Okay this is a common misconception. Not having discussions is not giving up. You are being influenced by what is called the "illusion of action". You feel that if you aren't DOING something, then you are giving up. But here is where you are wrong: doing nothing IS doing something. Sometimes the best thing you can do in these situations is to just back off and do nothing. Focus on you. Pressure and pursuit are your main enemies. Every time you pressure her or pursue her you push her further and further away. So everytime you want to start a discussion, or buy her a gift, or do anything related to her, you should stop and ask "is this pressure and/or pursuit". And if it is then DO NOT DO IT. Do nothing.

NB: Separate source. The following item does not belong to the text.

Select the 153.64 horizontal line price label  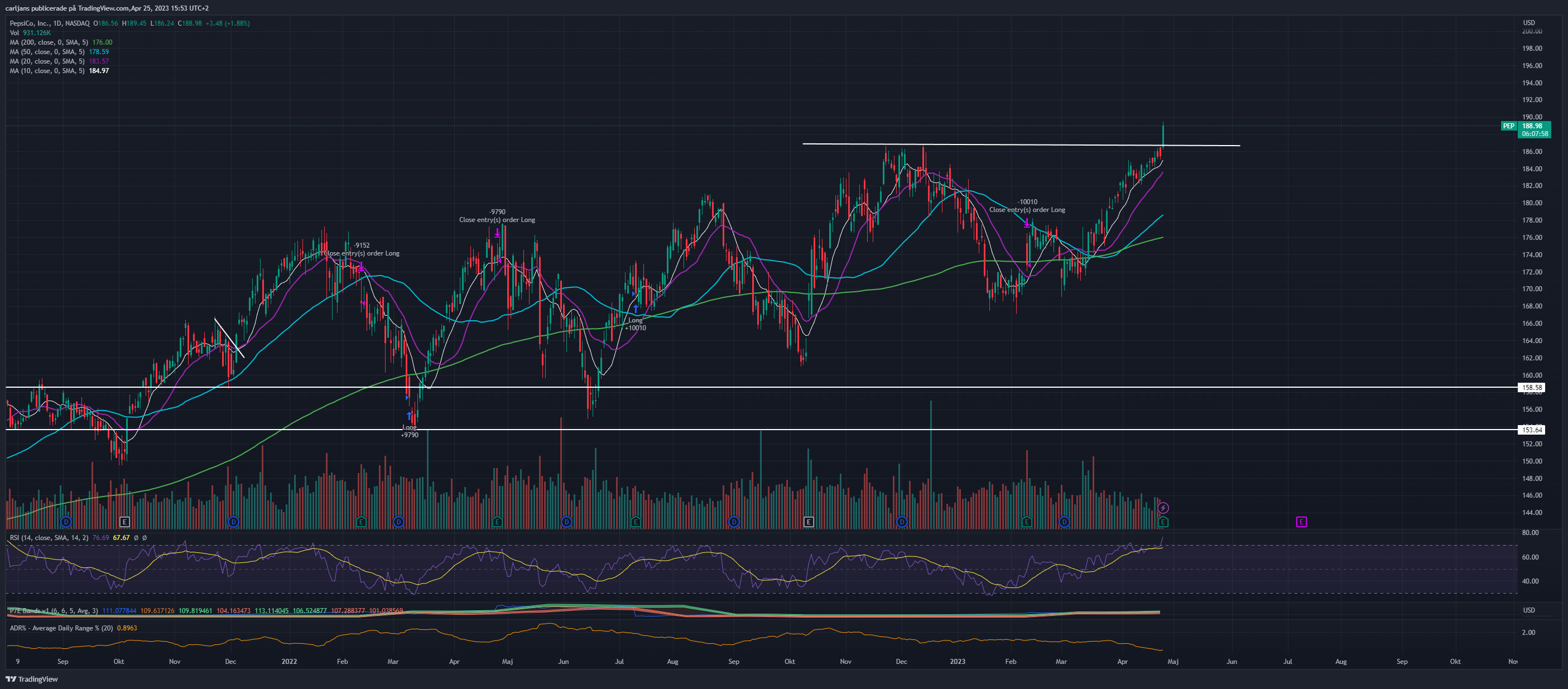[x=1532, y=430]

Here is a hint; almost every thing you are tempted to do or say is pressure and/or pursuit!

So most LBS ask the next question: So what do I do? GAL...like a madman! 180s on bad behavior and instituting self-improvements. (But don't use those as an excuse to pressure and pursue.) And learn about detachment, work on it and get better at it over time. The fact that you are still diagnosing, trying to turn over every stone, and panicked about outcomes means you still have a lot of work to do on detachment. A detached LBSs will do and say the right things. An attached LBSs will do and say the wrong things.